A qualquer hora do dia, o movimento é bastante animado na praça Antonio Prado, em volta da igreja de São João Batista, bem no centro de Barrinha.
Aqui é o reduto dos aposentados e desempregados da cidade, que passam o tempo jogando baralho enquanto não aparece trabalho nos canaviais da região.
"Não tem para onde ir. A máquina tomou conta de tudo, está acabando o serviço para nós", queixa-se o bóia-fria João Paulo Napolitano, 23, que mora no mesmo bairro do estudante de computação Aparecido do Carmo, mas seguiu caminho bem diferente na vida.
Depois de concluir o 1º grau, João Paulo deu-se por satisfeito e não pensou em voltar à escola.

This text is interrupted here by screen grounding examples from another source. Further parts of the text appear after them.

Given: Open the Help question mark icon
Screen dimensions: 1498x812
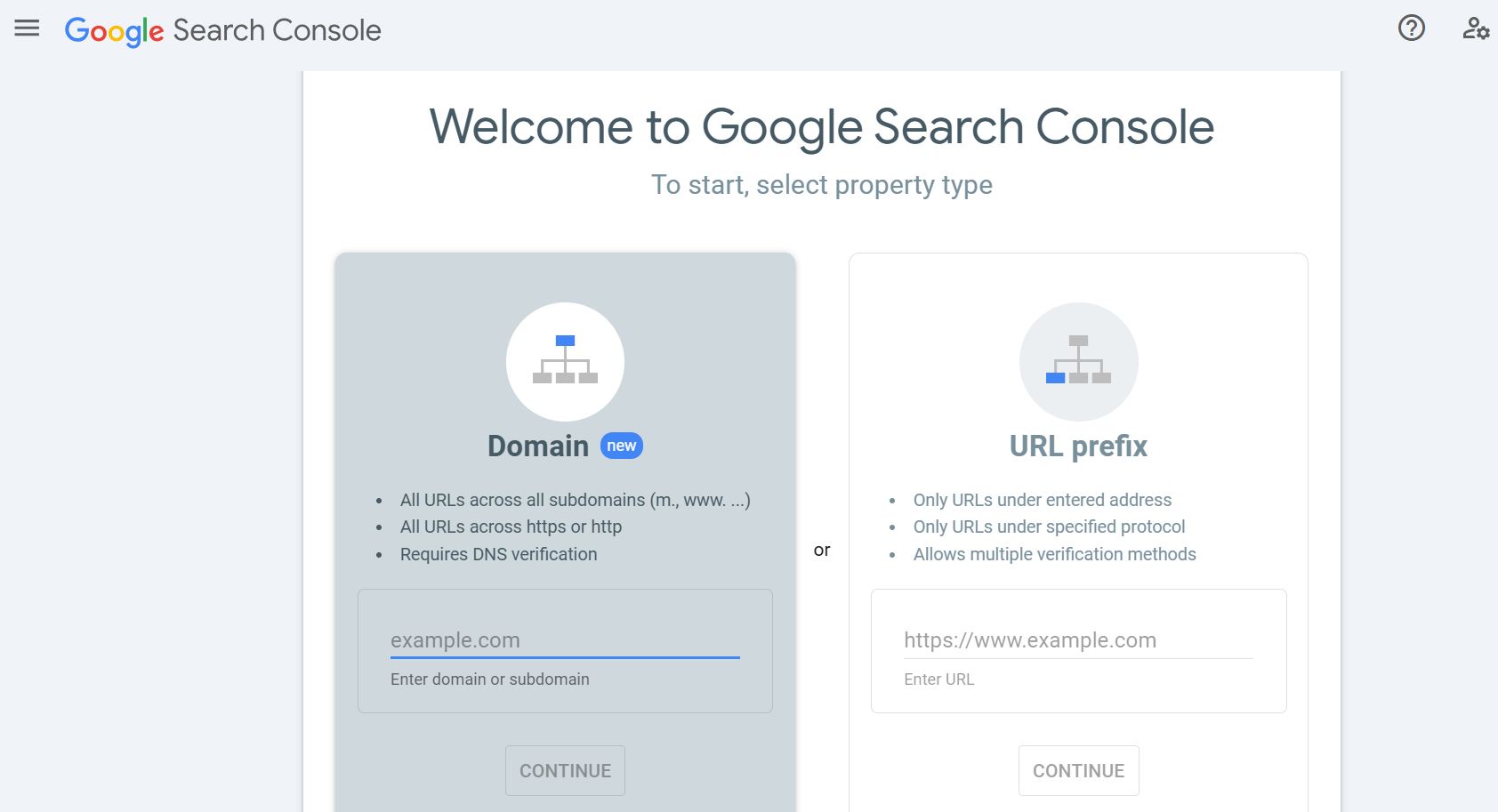Looking at the screenshot, I should (x=1411, y=28).
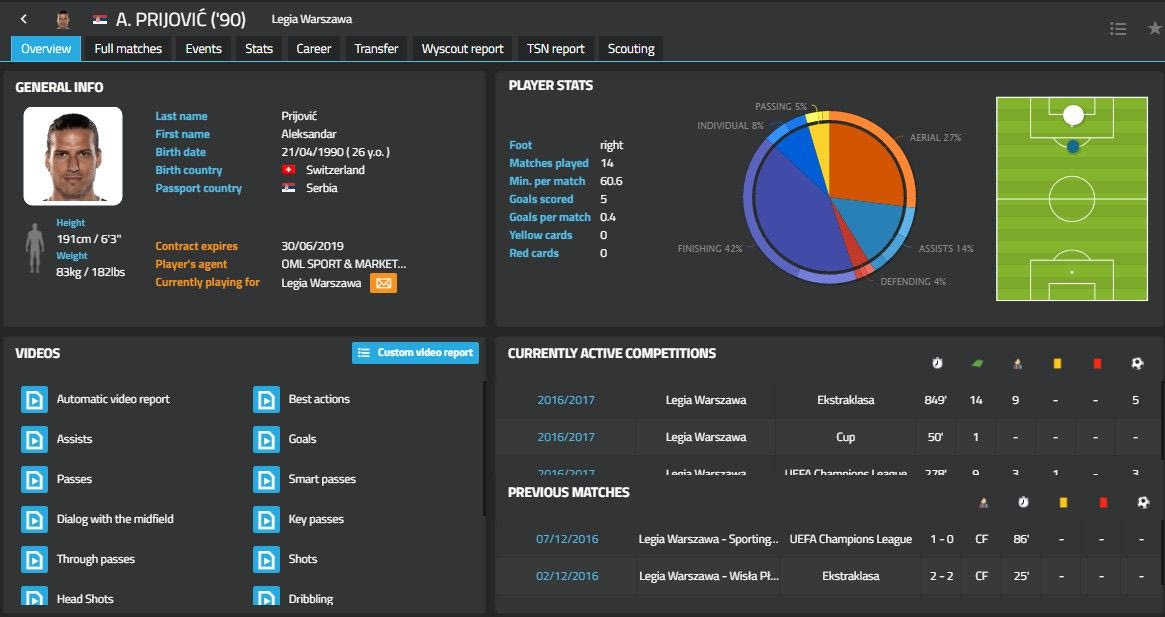This screenshot has width=1165, height=617.
Task: Play the Smart passes video
Action: [x=266, y=480]
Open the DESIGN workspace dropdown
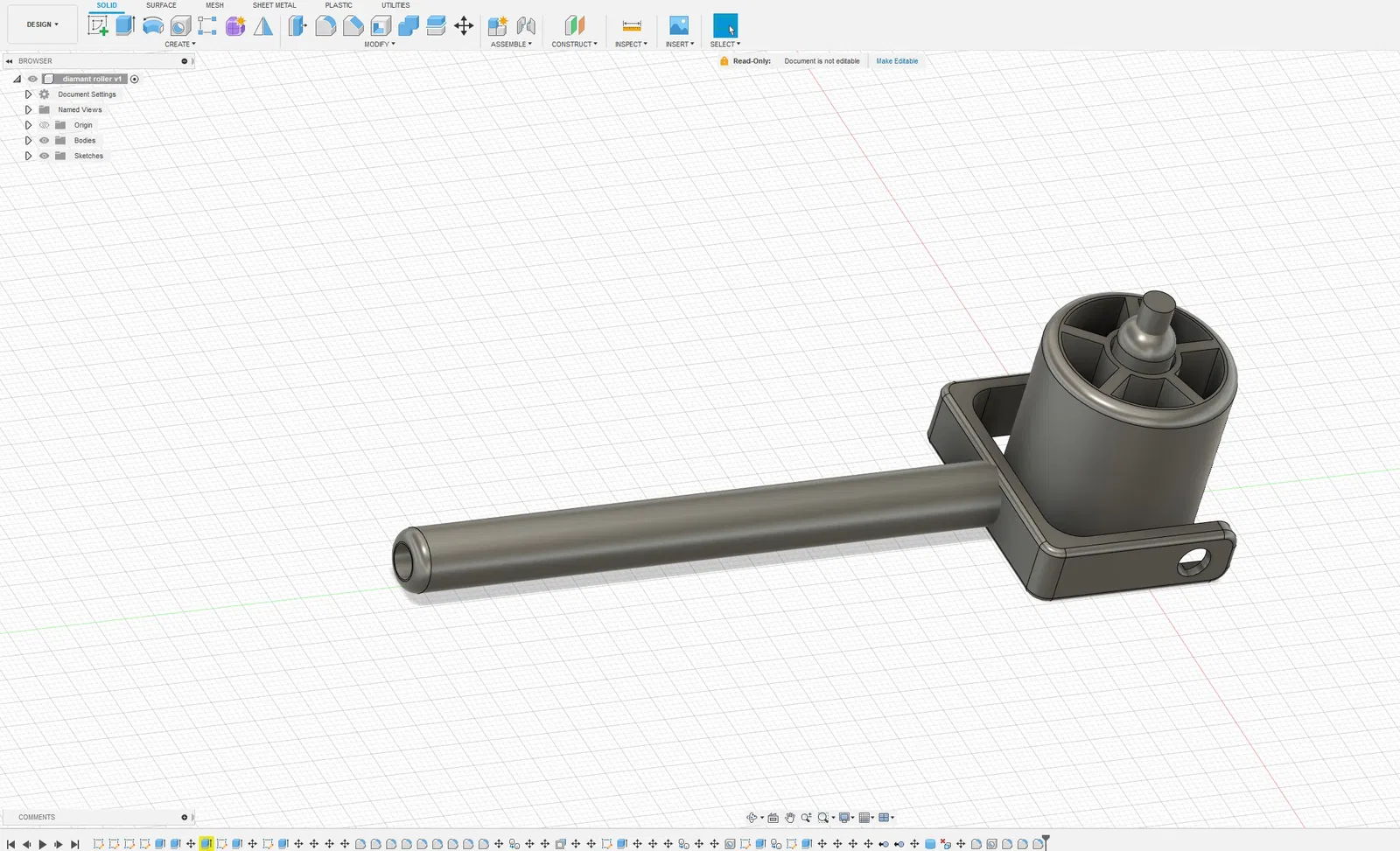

Habituou-se a viver de "bicos". Desde 1995, diz ele, o desemprego vem aumentando na região. "Se ninguém der um jeito, vai piorar", prevê, sem mostrar esperança de seguir o exemplo do vizinho.
"O caso do Aparecido é coisa rara. Foi o único que conseguiu entrar na faculdade. É um cara que não perde dia de serviço. A usina resolveu levar ele pra frente."
Casado e sem filhos, João Paulo arrumou um emprego de lixeiro na prefeitura de Barrinha. Está parado há mais de um mês por ter sofrido um acidente. Não pretende voltar ao mesmo serviço quando terminar a licença. "O salário [R$ 350" é menor do que na roça."
No auge da colheita manual, entre 1985 e 1990, os 83 municípios da região de Ribeirão Preto chegaram a ter 60 mil bóias-frias trabalhando nas lavouras de cana.
Com a mecanização, que já chega a 50% das terras cultivadas, o contingente caiu pela metade. Cada nova máquina utilizada provoca a dispensa de 80 empregados.
Ao contrário do que ocorre em outras regiões do Estado, estes trabalhadores rurais não são migrantes que vêm de outros Estados para a colheita e voltam para suas cidades após a safra. Moram com suas famílias nas periferias das cidades-dormitórios.
Para eles, uma alternativa fora dos canaviais são as metalúrgicas de Sertãozinho, mas não há empregos para todos. Em consequência, crescem os problemas sociais e a violência, mesmo nas pequenas cidades da região.
Entre os 36 colegas da turma de bóias-frias liderada por Aparecido até a semana passada, nenhum tem planos de chegar à faculdade.
João Soares Antunes, 35, que vai substituir Aparecido na função, só agora voltou a cursar a 3º série do ensino fundamental. "Sou ativo no serviço, mas fraco na escola." Simone de Oliveira, 30, bóia-fria desde os 12, mãe de três filhos, acha impossível voltar à escola, que abandonou na 7º série. "Quem vai olhar os meninos?"
Na pausa para o café na Fazenda Resfriado, o mais contente com a ascenção de Aparecido é Benedito do Carmo Batista, 45, colega de infância em Barrinha, com quem até outro dia formava dupla no corte de cana. "Esse é gente fina. Merece", avaliza, dando-lhe um tapa na cabeça.